#### GIVEN RECORDS ####

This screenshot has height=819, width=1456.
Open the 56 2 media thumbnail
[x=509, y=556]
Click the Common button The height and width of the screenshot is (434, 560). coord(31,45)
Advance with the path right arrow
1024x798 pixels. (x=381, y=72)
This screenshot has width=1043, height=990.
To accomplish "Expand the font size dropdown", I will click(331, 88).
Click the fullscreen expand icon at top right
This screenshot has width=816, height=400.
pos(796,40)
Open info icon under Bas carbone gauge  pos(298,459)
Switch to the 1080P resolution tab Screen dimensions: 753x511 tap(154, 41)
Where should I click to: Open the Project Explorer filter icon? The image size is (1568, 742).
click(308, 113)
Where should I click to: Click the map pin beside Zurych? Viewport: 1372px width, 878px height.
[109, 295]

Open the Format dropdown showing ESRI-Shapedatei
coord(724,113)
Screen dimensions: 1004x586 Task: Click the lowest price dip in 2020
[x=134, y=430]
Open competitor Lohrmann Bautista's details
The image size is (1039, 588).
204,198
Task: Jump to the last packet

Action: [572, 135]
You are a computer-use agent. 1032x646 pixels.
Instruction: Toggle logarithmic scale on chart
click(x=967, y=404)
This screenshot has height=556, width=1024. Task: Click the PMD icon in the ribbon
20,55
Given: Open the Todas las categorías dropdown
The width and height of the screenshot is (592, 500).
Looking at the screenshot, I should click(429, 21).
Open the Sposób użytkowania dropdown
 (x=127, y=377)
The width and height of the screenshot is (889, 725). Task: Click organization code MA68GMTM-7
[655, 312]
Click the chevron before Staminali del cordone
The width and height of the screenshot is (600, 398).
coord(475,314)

####

**WHAT YOU SHOULD DO**
From the line containing "Where should I click to: Click" to the last line above, repeat every line exactly and nothing else.

**WRITTEN ANSWER**
Where should I click to: Click the map pin beside Zurych? Viewport: 1372px width, 878px height.
[109, 295]

Open the Format dropdown showing ESRI-Shapedatei
coord(724,113)
Screen dimensions: 1004x586 Task: Click the lowest price dip in 2020
[x=134, y=430]
Open competitor Lohrmann Bautista's details
The image size is (1039, 588).
204,198
Task: Jump to the last packet

Action: [572, 135]
You are a computer-use agent. 1032x646 pixels.
Instruction: Toggle logarithmic scale on chart
click(x=967, y=404)
This screenshot has height=556, width=1024. Task: Click the PMD icon in the ribbon
20,55
Given: Open the Todas las categorías dropdown
The width and height of the screenshot is (592, 500).
Looking at the screenshot, I should click(429, 21).
Open the Sposób użytkowania dropdown
 (x=127, y=377)
The width and height of the screenshot is (889, 725). Task: Click organization code MA68GMTM-7
[655, 312]
Click the chevron before Staminali del cordone
The width and height of the screenshot is (600, 398).
coord(475,314)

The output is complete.